The Pound fell to a 37-year low against the dollar in light of the Russia-Ukraine war and imminent global recession.

Pound Falls To 37-Year Low Against Dollar
Pound Falls To 37-Year Low Against Dollar

In a televised address, Russia’s President, Vladimir Putin said that a decree on partial mobilisation has been signed- the first since World War 11 – while adding that he seeks to send up to 300,000 more soldiers into battle.

He also accused the West of wanting to destroy Russia, adding the country had lots of weapons to reply.

The comments rattled investors who bought the dollar, gold and bonds, all of which are seen as less risky investments, sending traders into a nervy state.

The pound briefly touched $1.13040 – its lowest level since 1985 – before regaining ground. The fall also came after UK figures showed borrowing costs hit a fresh record for August as inflation soared.

Investigations revealed that at exactly 3 pm, the pound sterling traded at N850/£1 at the parallel markets in Lagos.

Furthermore, traders who were trading in pound sterling, which has been at low levels for weeks, were also looking ahead to a widely anticipated interest rate rise by the Federal Reserve on Wednesday.

The US Central bank has already raised interest rates four times this year to battle inflation.
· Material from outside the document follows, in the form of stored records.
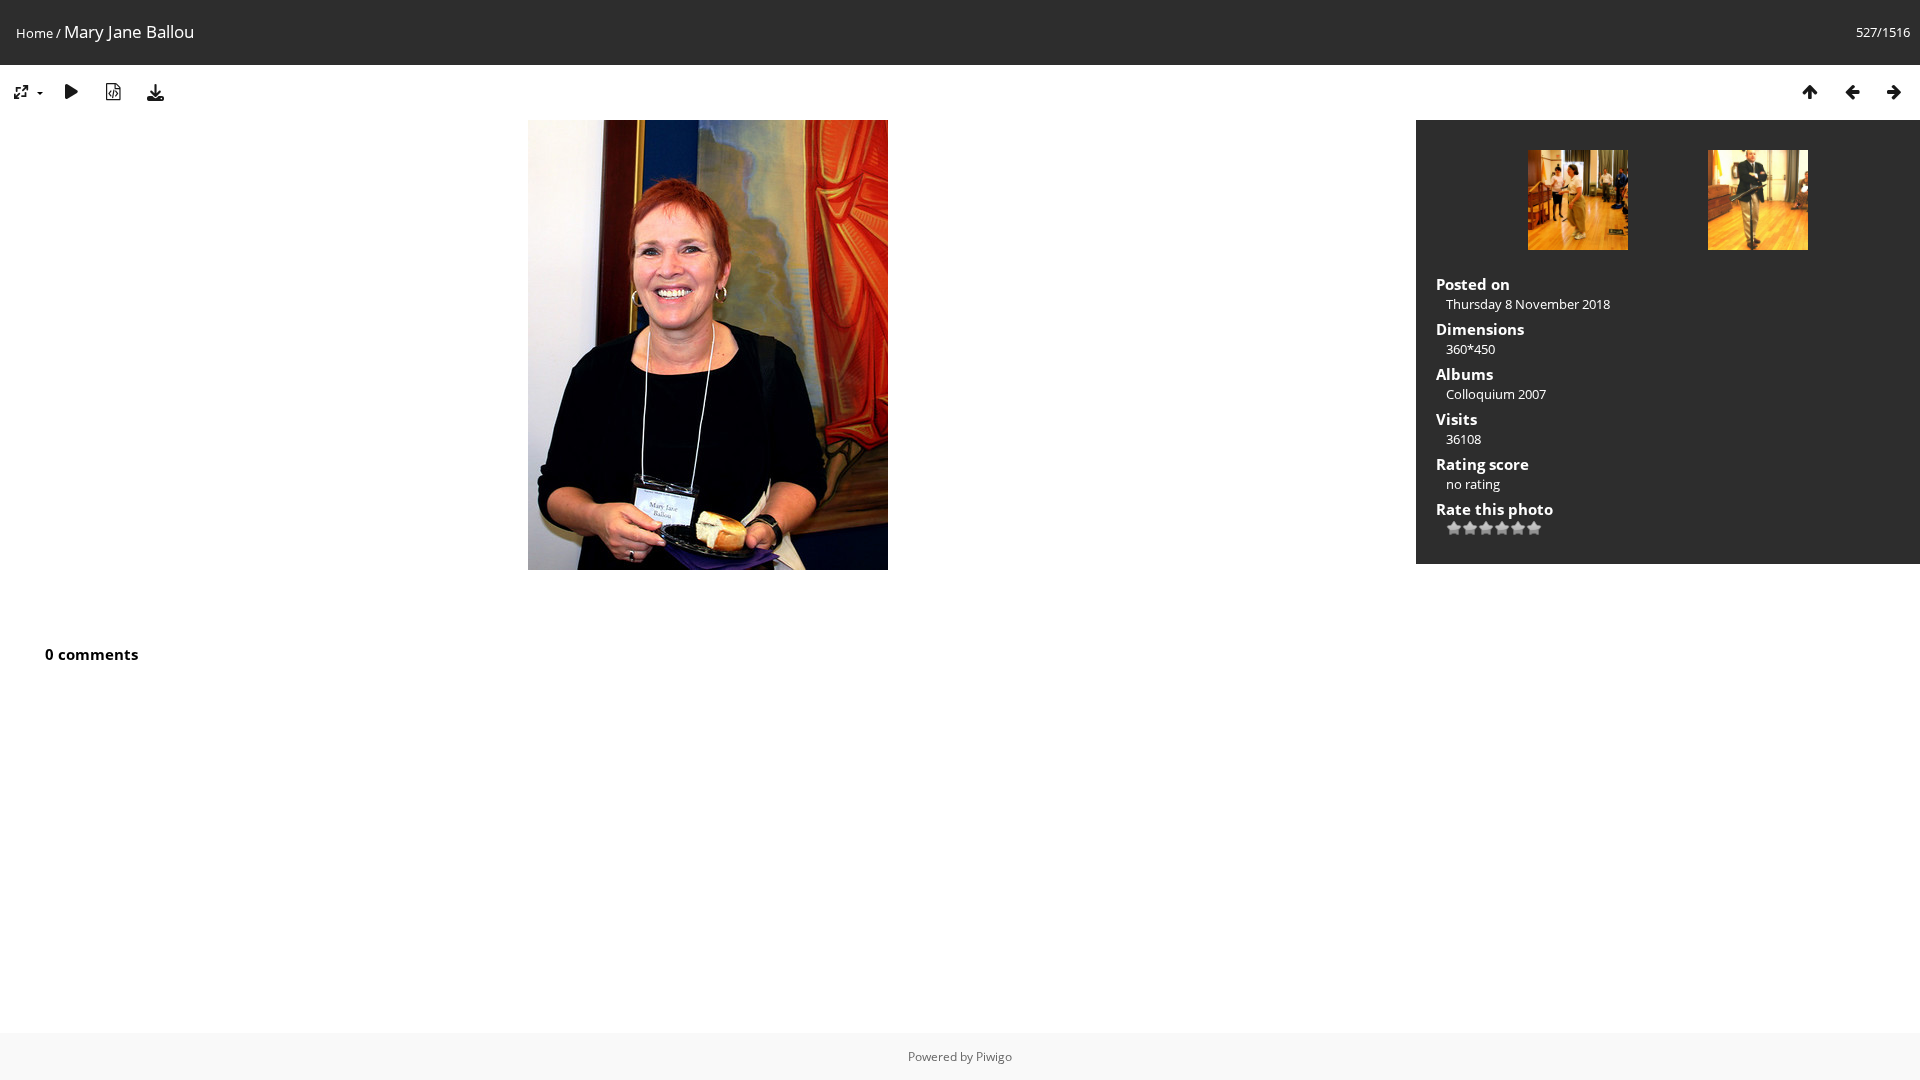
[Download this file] (155, 91)
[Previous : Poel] (1852, 91)
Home (34, 33)
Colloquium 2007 (1496, 394)
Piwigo (994, 1056)
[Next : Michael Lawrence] (1894, 91)
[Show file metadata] (113, 91)
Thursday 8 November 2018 (1528, 304)
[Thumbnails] (1810, 91)
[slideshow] (71, 91)
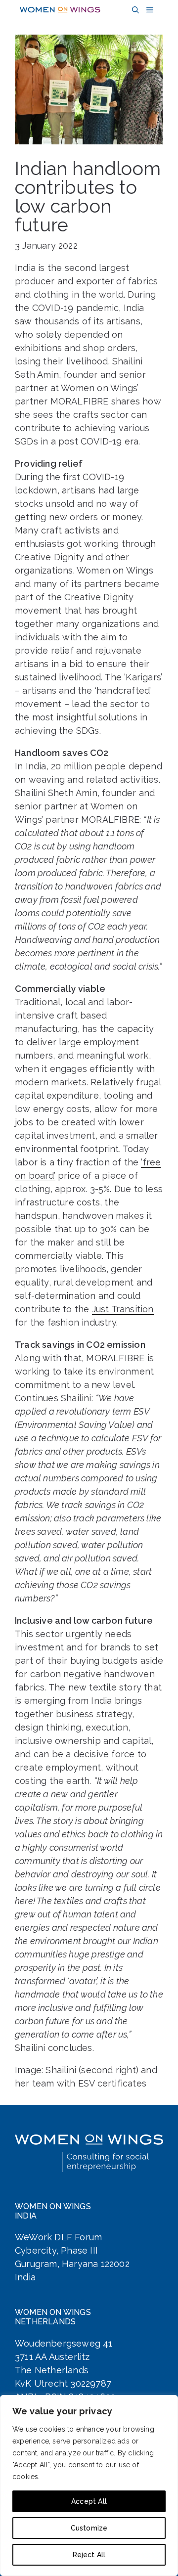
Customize (89, 2528)
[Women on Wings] (60, 10)
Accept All (89, 2501)
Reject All (89, 2555)
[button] (134, 10)
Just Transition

The Bank of England (BoE) is meanwhile expected to put up interest rates again on Thursday.

Analysts who spoke to Daily Sun said that following the development, the Monetary Policy Committee (MPC) of the Central Bank of Nigeria (CBN) would at least increase the Monetary Policy Rate (MPR) by at least 50 basis points given the continued hawkish rendition of global central banks amid a comfortable level of domestic growth and persistent inflationary pressures.

“When the Committee meets on the 26th and 27th of September 2022, we expect it to assess the domestic and global economic environment, specifically the key economic and financial indicators since its last policy meeting.

In our opinion, the Q2 2022 growth print (+3.54 per cent y/y) suggests the Committee could become cautiously comfortable with the growth levels, giving it a much-needed reason to maintain its fight against the stubbornly-high inflationary pressures, more so than a sustained negative real interest rate could dampen domestic investments and undermine the stability of the local currency.

Moreover, the more hawkish rendition from global central banks also supports the Committee towing the same path to reduce external pressures. Thus, we think further tightening is necessary to anchor inflation expectations”, analysts at Cordros Research said.